Чтение прерывают. Последние шесть слов образуют пятистопный ямб (без цезуры), что не слишком, однако, ощущается, главным образом потому, что все прилагательные — хореические слова (односложный глагол служил бы им, в стихах, анакрузой). Три эти слова связаны между собой, кроме ритма, таким же единоначалием, как все пять слов петиной концовки (одинакового качества согласной, твердой у Пети, мягкой здесь), а первые два из них еще и двойным повтором те, те. Существительное, к которому они относятся, день, тихонечко звенит, им в догонку; «туман», после точки, контрастирует с ними — гласными и другим т. Музыка осложнена; но ее основа — все та же простая аллитерация, которая, однако, к тавтограммам, вовсе не музыкальным, никакого отношения не имеет. Там — ребячливая или педантическая забава; здесь — поэзия. «Коли уж ты написал, то хорошо будет», говорит перед чтением Маша. «Был темный, теплый, тихий день. — Туман». Тире я поставил, чтобы подчеркнуть паузу. И впрямь: хорошо. Надо лишь фразу эту медленно прочесть. Надо услышать ее, пусть внутренним, но к ее музыке обращенным слухом.
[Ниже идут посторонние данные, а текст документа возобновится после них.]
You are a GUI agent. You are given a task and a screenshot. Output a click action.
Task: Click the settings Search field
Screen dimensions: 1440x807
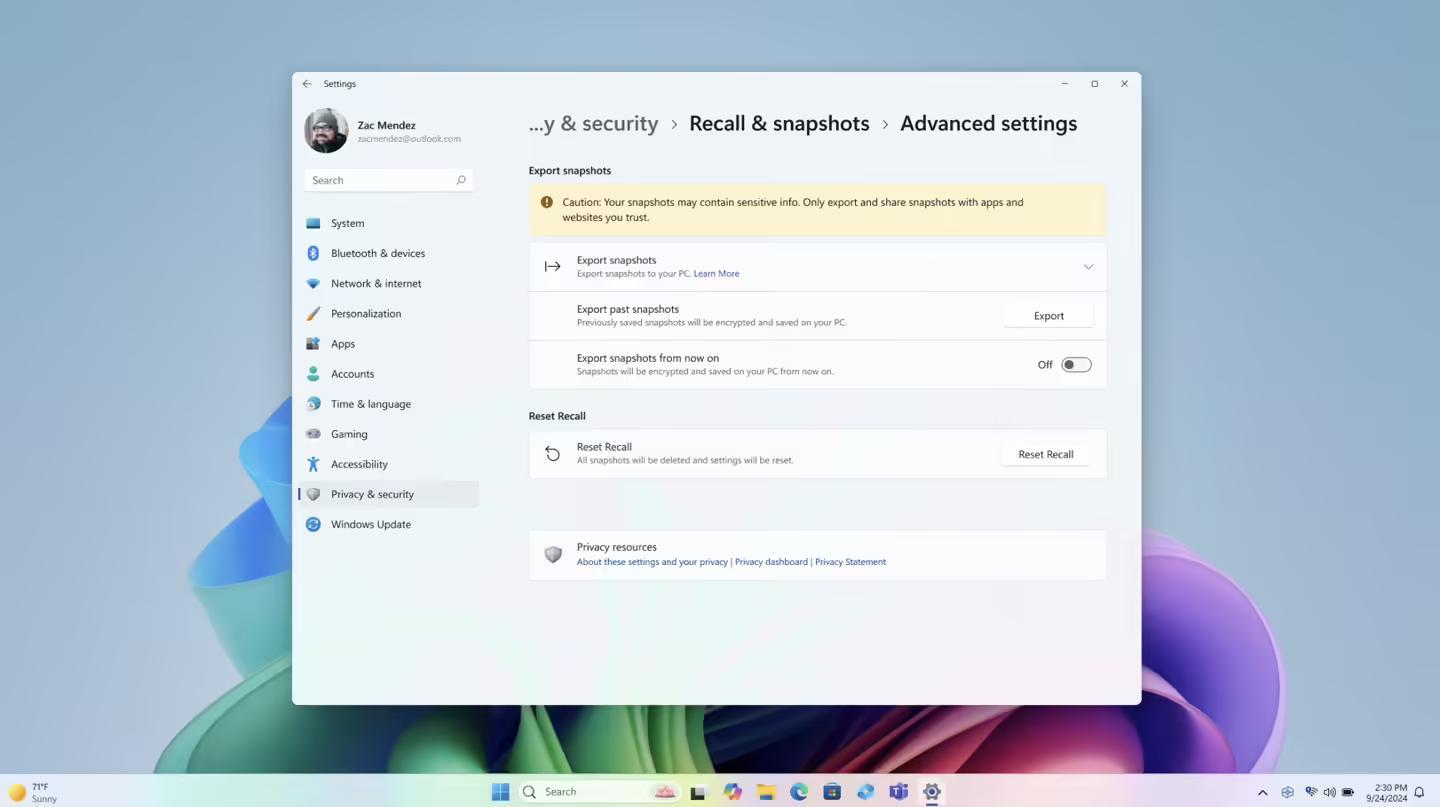coord(388,180)
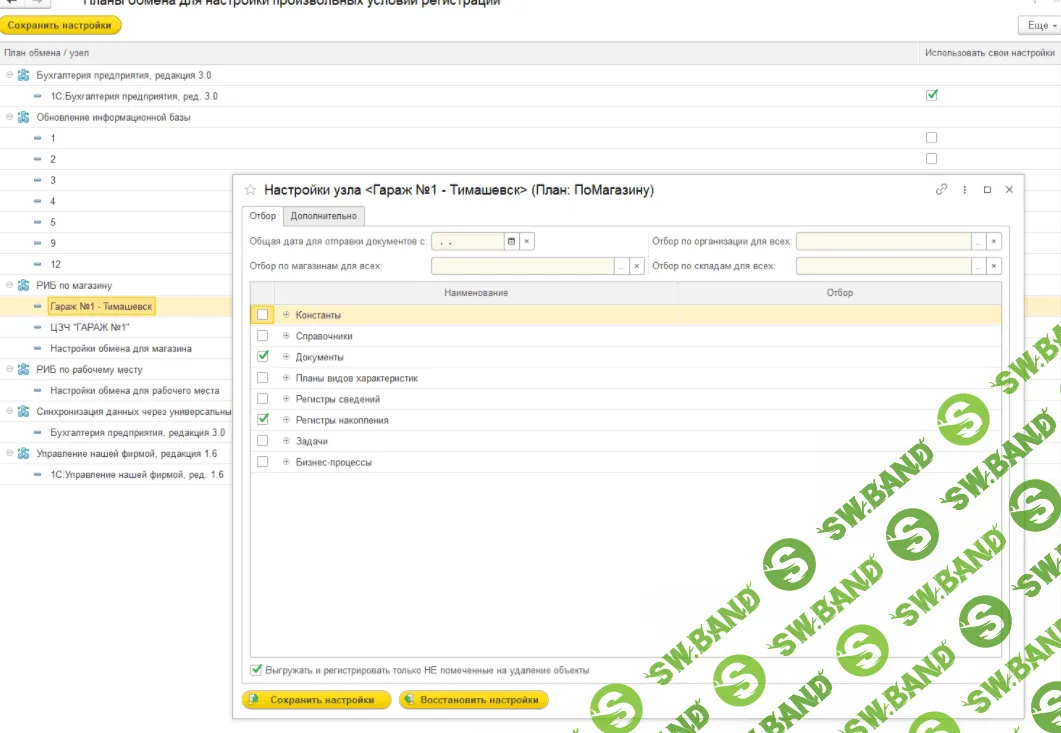Screen dimensions: 1061x733
Task: Click the exchange plan icon next to 'РИБ по магазину'
Action: point(23,285)
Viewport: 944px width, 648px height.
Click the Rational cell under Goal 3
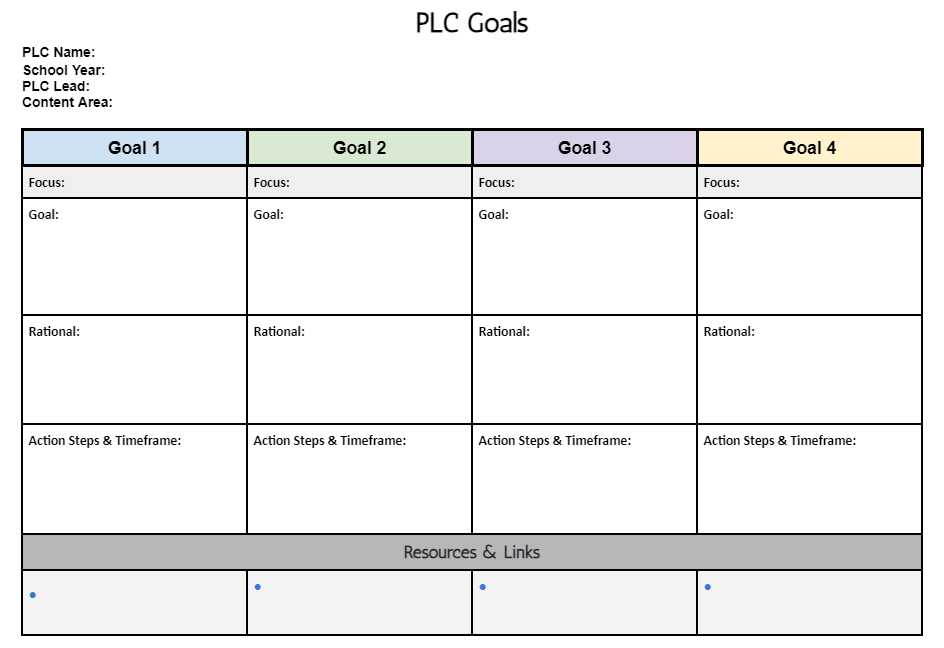tap(585, 370)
О. Брик прилежно выполнил в свое время («Поэтика», 1919) нетрудную, но кропотливую работу: рассортировал «звуковые повторы» (так и озаглавил он статью)  [115] у Пушкина и Лермонтова, но рассортировал их совершенно так, как могла бы это сделать нынче электронная машина: по чисто внешним признакам, количественным и комбинаторным. Сколько звуков повторяется, сколько раз, в каком порядке, — больше ни о чем он себя и не спросил. Не функционально мыслил (ага, небось, испугались: по–ученому я заговорил). Функциями всех этих повторов в поэтической речи, столь различными — а порой и близкими к нулю, да и вовсе никакими — не заинтересовался. И, кроме того, выделил повторы согласных, то есть одними аллитерациями (по общепринятой терминологии) занялся, ассонансы игнорируя, и даже не упомянув о том, что в его же примерах эти два рода повторов сплошь и рядом совмещаются, да еще и так, что их действенность совместна и неделима. Наконец, в довершение беды, не учитывает он и различия между твердыми и мягкими согласными; предупреждает, правда, об этом, поясняя, что твердый и мягкий звуки («той же» согласной) «воспринимаются нами (…), как тот же звук, смягченный или отвердевший», тогда как на самом деле, при внимательном вслушиваньи в поэтическую речь, они воспринимаются как родственные между собой, но по–разному окрашенные звуки.

115

О. M. Брик. Звуковые повторы: Анализ звуковой структуры стиха // Поэтика: Сборники по теории поэтического языка. [Вып. 3]. Пг., 1919. С. 58—98.